Response time among MS patients was also significantly longer than among controls across test conditions, and higher fatigue scores were associated with longer response times. Test accuracy was lower among both MS and control group participants for the high cognitive load test than was accuracy under the low cognitive load condition.
fMRI results showed the brains of healthy people were significantly more active, and selectively active in particular regions, during cognitive testing compared with the MS group. Activation was mainly detected in the anterior brain regions (superior and middle frontal gyri, insula, and superior temporal gyrus) among controls.
“As mental fatigue level increased,” the researchers wrote, “the HC [healthy control] group showed more activation in more anterior brain regions … to meet increased task demands in the high cognitive load condition. This activation increase was associated with faster speed.”
In contrast, as fatigue levels rose “the MS group showed continued activation of more posterior regions (i.e., precuneus, lingual gyrus, and middle occipital gyrus) for the high cognitive load condition with no improvement in speed.”
This group difference, Chen said, suggests for MS patients “a less efficient response to the higher cognitive demands of the task.”
Lesser efficiency in the brain’s approach to a challenging mental task may lead to greater mental fatigue, the team concluded.
Larger studies are now needed to validate the findings and explore how mental fatigue impacts different MS types.

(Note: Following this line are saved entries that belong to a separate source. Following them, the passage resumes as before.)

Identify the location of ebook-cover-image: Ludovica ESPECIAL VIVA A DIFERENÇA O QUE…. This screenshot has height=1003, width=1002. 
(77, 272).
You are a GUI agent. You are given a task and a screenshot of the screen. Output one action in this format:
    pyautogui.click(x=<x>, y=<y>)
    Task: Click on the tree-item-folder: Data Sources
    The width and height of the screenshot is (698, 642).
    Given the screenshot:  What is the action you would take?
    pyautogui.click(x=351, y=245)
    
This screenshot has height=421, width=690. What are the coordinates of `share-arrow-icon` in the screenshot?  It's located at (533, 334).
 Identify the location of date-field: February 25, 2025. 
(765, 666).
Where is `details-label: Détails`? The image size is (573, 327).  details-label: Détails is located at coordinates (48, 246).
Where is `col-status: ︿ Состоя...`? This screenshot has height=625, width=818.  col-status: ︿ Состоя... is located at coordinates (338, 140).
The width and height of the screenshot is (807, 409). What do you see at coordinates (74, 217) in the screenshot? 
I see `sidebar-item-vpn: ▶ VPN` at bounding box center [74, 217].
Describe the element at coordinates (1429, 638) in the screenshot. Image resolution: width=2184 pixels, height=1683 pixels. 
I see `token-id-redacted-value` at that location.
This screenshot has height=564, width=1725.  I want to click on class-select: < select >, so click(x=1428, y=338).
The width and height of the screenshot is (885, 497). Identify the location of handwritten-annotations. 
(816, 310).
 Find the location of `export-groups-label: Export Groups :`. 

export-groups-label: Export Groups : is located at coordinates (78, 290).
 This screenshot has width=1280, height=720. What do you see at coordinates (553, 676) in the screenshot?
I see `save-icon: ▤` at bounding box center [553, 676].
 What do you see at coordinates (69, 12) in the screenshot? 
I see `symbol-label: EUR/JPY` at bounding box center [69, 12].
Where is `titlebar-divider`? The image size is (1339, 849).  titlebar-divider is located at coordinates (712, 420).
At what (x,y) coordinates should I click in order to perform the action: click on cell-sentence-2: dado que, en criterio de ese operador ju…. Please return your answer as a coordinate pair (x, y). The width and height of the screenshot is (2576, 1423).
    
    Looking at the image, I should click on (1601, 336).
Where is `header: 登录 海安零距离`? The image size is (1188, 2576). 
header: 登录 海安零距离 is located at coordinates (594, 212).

“In the absence of effective treatment for the disabling fatigue that affects many individuals with MS, it is essential to expand our understanding of these underlying brain mechanism,” said Helen Genova, PhD, an assistant director at the Kessler Foundation and the study’s senior author.
“Using fMRI allows us to determine how individuals with MS differ from their peers without MS in their cerebral responses to cognitive challenges, an important first step in the development of interventions to counter mental fatigue,” Genova added.